In the records below, swap every occurrence of "Instruction" for "Directive" and leave all other text unchanged.

_ _ _ _ _ _ _

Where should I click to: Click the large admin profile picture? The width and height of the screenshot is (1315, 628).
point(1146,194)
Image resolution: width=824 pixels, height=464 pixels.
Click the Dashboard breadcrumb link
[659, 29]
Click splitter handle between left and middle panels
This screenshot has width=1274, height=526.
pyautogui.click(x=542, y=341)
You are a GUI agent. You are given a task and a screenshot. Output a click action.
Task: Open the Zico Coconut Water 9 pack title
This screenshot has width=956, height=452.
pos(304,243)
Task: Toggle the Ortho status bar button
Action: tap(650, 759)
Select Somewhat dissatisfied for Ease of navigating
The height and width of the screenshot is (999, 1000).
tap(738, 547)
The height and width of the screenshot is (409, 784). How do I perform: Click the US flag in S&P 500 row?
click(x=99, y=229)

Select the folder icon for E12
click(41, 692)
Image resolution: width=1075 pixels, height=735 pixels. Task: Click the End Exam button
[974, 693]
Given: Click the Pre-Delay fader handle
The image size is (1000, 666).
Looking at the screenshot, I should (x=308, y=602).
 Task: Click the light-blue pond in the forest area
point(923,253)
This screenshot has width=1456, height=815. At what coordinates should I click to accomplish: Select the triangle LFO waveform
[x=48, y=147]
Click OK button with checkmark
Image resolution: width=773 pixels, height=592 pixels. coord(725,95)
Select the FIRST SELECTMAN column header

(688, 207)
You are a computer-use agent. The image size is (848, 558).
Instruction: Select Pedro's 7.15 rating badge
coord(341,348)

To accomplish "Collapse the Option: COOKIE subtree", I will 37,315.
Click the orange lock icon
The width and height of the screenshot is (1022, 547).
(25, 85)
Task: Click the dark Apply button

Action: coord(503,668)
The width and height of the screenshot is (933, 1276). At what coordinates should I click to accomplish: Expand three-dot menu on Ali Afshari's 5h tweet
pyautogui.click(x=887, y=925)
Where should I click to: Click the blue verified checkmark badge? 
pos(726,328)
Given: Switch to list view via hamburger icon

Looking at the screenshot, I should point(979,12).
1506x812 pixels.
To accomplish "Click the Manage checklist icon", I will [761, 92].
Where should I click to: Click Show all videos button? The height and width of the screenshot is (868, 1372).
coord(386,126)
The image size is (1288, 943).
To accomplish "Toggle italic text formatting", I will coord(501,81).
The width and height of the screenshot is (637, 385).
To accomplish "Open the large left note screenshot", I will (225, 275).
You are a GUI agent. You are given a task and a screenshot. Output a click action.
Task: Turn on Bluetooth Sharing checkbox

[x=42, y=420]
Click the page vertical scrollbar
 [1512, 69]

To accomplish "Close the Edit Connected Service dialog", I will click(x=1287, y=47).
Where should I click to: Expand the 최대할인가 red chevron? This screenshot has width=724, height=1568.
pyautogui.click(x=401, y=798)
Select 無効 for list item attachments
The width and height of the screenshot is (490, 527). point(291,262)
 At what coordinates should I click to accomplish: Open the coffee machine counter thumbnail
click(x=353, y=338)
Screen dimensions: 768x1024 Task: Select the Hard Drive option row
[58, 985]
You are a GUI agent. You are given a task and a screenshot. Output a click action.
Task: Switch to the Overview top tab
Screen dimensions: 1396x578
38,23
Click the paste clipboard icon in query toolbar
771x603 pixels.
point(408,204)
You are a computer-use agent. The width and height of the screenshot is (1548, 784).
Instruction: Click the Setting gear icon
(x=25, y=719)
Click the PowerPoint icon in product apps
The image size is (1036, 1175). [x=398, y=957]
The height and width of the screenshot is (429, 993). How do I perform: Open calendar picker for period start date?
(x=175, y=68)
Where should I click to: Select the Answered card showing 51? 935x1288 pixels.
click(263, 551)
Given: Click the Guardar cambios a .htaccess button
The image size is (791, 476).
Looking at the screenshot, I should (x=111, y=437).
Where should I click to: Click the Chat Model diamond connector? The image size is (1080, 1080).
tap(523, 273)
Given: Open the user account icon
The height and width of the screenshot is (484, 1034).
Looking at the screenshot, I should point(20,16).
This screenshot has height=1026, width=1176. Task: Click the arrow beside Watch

_ _ _ _ _ _ _

§ The completed task:
Where should I click to: Click the large admin profile picture? The width and height of the screenshot is (1315, 628).
point(1146,194)
Image resolution: width=824 pixels, height=464 pixels.
Click the Dashboard breadcrumb link
[659, 29]
Click splitter handle between left and middle panels
This screenshot has width=1274, height=526.
pyautogui.click(x=542, y=341)
You are a GUI agent. You are given a task and a screenshot. Output a click action.
Task: Open the Zico Coconut Water 9 pack title
This screenshot has width=956, height=452.
pos(304,243)
Task: Toggle the Ortho status bar button
Action: tap(650, 759)
Select Somewhat dissatisfied for Ease of navigating
The height and width of the screenshot is (999, 1000).
tap(738, 547)
The height and width of the screenshot is (409, 784). How do I perform: Click the US flag in S&P 500 row?
click(x=99, y=229)

Select the folder icon for E12
click(41, 692)
Image resolution: width=1075 pixels, height=735 pixels. Task: Click the End Exam button
[974, 693]
Given: Click the Pre-Delay fader handle
The image size is (1000, 666).
Looking at the screenshot, I should (x=308, y=602).
 Task: Click the light-blue pond in the forest area
point(923,253)
This screenshot has width=1456, height=815. At what coordinates should I click to accomplish: Select the triangle LFO waveform
[x=48, y=147]
Click OK button with checkmark
Image resolution: width=773 pixels, height=592 pixels. coord(725,95)
Select the FIRST SELECTMAN column header

(688, 207)
You are a computer-use agent. The image size is (848, 558).
Directive: Select Pedro's 7.15 rating badge
coord(341,348)

To accomplish "Collapse the Option: COOKIE subtree", I will 37,315.
Click the orange lock icon
The width and height of the screenshot is (1022, 547).
(25, 85)
Task: Click the dark Apply button

Action: coord(503,668)
The width and height of the screenshot is (933, 1276). At what coordinates should I click to accomplish: Expand three-dot menu on Ali Afshari's 5h tweet
pyautogui.click(x=887, y=925)
Where should I click to: Click the blue verified checkmark badge? 
pos(726,328)
Given: Switch to list view via hamburger icon

Looking at the screenshot, I should point(979,12).
1506x812 pixels.
To accomplish "Click the Manage checklist icon", I will [761, 92].
Where should I click to: Click Show all videos button? The height and width of the screenshot is (868, 1372).
coord(386,126)
The image size is (1288, 943).
To accomplish "Toggle italic text formatting", I will coord(501,81).
The width and height of the screenshot is (637, 385).
To accomplish "Open the large left note screenshot", I will (225, 275).
You are a GUI agent. You are given a task and a screenshot. Output a click action.
Task: Turn on Bluetooth Sharing checkbox

[x=42, y=420]
Click the page vertical scrollbar
 [1512, 69]

To accomplish "Close the Edit Connected Service dialog", I will click(x=1287, y=47).
Where should I click to: Expand the 최대할인가 red chevron? This screenshot has width=724, height=1568.
pyautogui.click(x=401, y=798)
Select 無効 for list item attachments
The width and height of the screenshot is (490, 527). point(291,262)
 At what coordinates should I click to accomplish: Open the coffee machine counter thumbnail
click(x=353, y=338)
Screen dimensions: 768x1024 Task: Select the Hard Drive option row
[58, 985]
You are a GUI agent. You are given a task and a screenshot. Output a click action.
Task: Switch to the Overview top tab
Screen dimensions: 1396x578
38,23
Click the paste clipboard icon in query toolbar
771x603 pixels.
point(408,204)
You are a computer-use agent. The width and height of the screenshot is (1548, 784).
Directive: Click the Setting gear icon
(x=25, y=719)
Click the PowerPoint icon in product apps
The image size is (1036, 1175). [x=398, y=957]
The height and width of the screenshot is (429, 993). How do I perform: Open calendar picker for period start date?
(x=175, y=68)
Where should I click to: Select the Answered card showing 51? 935x1288 pixels.
click(263, 551)
Given: Click the Guardar cambios a .htaccess button
The image size is (791, 476).
Looking at the screenshot, I should (x=111, y=437).
Where should I click to: Click the Chat Model diamond connector? The image size is (1080, 1080).
tap(523, 273)
Given: Open the user account icon
The height and width of the screenshot is (484, 1034).
Looking at the screenshot, I should point(20,16).
This screenshot has height=1026, width=1176. Task: Click the arrow beside Watch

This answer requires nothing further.